__Texto de lectura__:
%%

11 nov 2024

Dejarse llevar por el caos o aprender de él/

 Dejarse llevar por el caos o aprender de él/ Víctor Pérez-Díaz, es presidente de Analistas Socio-Políticos, Gabinete de Estudios y catedrático en la Universidad Complutense.

 El Mundo, Lunes, 11/Nov/2024 

Podemos agradecer de los errores que nos den la ocasión de corregirlos, pero una catástrofe suele desbordarnos. Patria, el nombre lo dice, es tierra de padres; luego, también, de hermanos; y de repente hemos visto miles y miles de nuestros hermanos de Valencia sumergidos bajo una oleada de barro y muerte y desolación. Es momento de hacer algo y apoyarnos. Pero también de comprender y aprender, tomando conciencia del contexto histórico de nuestra percepción de la catástrofe.

%%

__Datos proporcionados__:
%%

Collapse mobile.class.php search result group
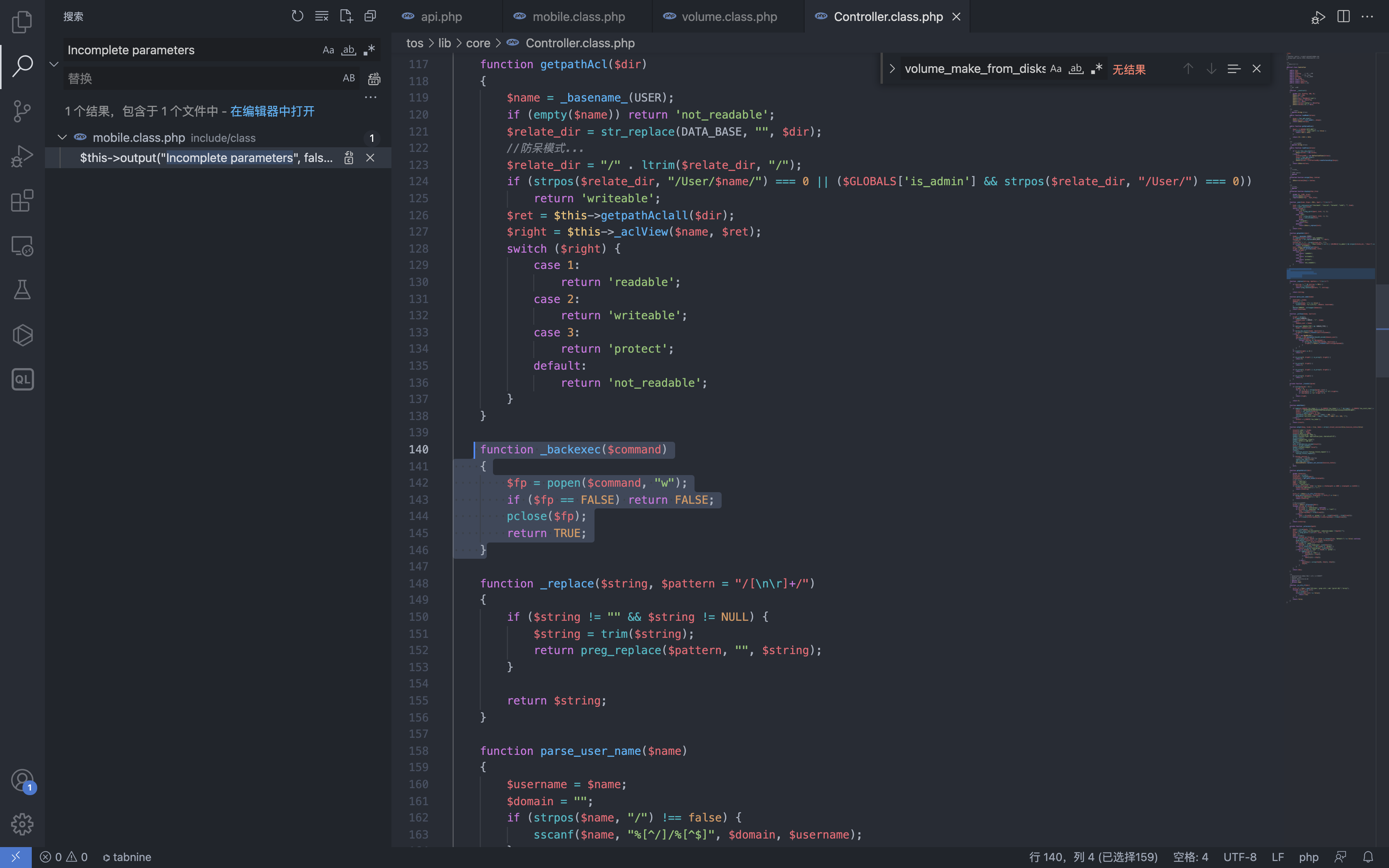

%%

__Detalles de la tarea__: En el texto de lectura, ¿de qué es la oleada bajo la que aparecen sumergidos miles de hermanos de Valencia? Enumera todo lo que se nombra.

__Resultado del ejercicio__: Barro, muerte y desolación.